Work to complete: Format the lines of the records below as a Markdown table with two columns, Row and Line, numbering each line and skipping blank ones. Include only the lines from the line with "Click the date text 15/08/2018" up to and including the line with "point(328,1234)".

^^^^^^^^^^^^^^^^

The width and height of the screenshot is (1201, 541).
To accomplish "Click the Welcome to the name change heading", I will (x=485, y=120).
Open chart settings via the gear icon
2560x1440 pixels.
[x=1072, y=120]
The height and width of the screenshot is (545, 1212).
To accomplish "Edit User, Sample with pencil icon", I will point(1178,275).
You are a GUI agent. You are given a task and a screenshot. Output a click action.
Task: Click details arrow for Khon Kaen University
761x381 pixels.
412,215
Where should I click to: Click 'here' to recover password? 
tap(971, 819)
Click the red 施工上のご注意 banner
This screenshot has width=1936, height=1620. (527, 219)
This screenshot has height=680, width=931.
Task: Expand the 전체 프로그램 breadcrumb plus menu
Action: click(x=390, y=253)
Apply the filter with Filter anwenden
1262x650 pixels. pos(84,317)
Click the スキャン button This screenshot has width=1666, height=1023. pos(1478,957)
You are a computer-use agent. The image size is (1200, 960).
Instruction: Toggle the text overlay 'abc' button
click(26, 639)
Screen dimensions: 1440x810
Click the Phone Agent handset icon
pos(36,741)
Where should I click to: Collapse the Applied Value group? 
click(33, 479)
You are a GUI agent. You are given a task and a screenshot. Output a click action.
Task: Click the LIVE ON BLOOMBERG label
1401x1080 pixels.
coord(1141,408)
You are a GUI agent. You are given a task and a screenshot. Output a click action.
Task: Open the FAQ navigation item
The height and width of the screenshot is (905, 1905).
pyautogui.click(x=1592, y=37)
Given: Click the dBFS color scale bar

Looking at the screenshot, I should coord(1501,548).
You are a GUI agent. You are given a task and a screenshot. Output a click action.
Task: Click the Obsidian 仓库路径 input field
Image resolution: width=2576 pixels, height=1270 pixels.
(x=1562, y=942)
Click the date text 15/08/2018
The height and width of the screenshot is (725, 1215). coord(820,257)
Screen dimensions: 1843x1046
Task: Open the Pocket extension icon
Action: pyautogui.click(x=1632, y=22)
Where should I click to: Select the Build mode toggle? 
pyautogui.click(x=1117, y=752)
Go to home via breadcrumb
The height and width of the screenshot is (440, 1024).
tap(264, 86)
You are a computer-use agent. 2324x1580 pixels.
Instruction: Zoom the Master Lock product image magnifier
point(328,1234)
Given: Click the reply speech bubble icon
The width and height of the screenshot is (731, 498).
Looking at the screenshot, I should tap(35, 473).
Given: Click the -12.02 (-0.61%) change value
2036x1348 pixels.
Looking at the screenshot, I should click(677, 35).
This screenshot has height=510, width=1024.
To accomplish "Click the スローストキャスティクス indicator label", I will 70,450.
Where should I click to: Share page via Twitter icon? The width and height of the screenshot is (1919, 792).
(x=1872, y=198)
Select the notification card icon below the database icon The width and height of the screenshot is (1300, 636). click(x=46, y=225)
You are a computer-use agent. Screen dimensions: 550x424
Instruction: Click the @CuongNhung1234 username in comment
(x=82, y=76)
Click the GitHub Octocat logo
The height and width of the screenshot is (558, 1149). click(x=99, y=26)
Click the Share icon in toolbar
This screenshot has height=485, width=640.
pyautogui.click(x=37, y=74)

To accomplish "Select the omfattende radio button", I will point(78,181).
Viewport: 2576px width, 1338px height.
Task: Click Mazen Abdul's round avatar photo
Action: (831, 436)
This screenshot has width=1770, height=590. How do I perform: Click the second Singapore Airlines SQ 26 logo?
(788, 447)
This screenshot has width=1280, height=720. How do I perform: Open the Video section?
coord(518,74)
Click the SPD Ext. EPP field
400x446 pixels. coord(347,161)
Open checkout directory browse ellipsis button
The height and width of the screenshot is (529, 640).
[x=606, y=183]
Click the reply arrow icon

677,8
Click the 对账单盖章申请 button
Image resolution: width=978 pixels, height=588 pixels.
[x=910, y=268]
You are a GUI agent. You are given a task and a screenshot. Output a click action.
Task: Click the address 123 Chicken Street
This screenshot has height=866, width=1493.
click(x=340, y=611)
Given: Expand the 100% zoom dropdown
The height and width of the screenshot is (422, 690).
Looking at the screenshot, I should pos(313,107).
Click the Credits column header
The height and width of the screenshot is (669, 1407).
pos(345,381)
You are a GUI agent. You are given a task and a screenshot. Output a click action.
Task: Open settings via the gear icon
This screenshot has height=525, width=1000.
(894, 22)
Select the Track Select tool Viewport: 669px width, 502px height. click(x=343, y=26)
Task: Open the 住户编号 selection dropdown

^^^^^^^^^^^^^^^^

Full output:
| Row | Line |
|---|---|
| 1 | Click the date text 15/08/2018 |
| 2 | The height and width of the screenshot is (725, 1215). coord(820,257) |
| 3 | Screen dimensions: 1843x1046 |
| 4 | Task: Open the Pocket extension icon |
| 5 | Action: pyautogui.click(x=1632, y=22) |
| 6 | Where should I click to: Select the Build mode toggle?  |
| 7 | pyautogui.click(x=1117, y=752) |
| 8 | Go to home via breadcrumb |
| 9 | The height and width of the screenshot is (440, 1024). |
| 10 | tap(264, 86) |
| 11 | You are a computer-use agent. 2324x1580 pixels. |
| 12 | Instruction: Zoom the Master Lock product image magnifier |
| 13 | point(328,1234) |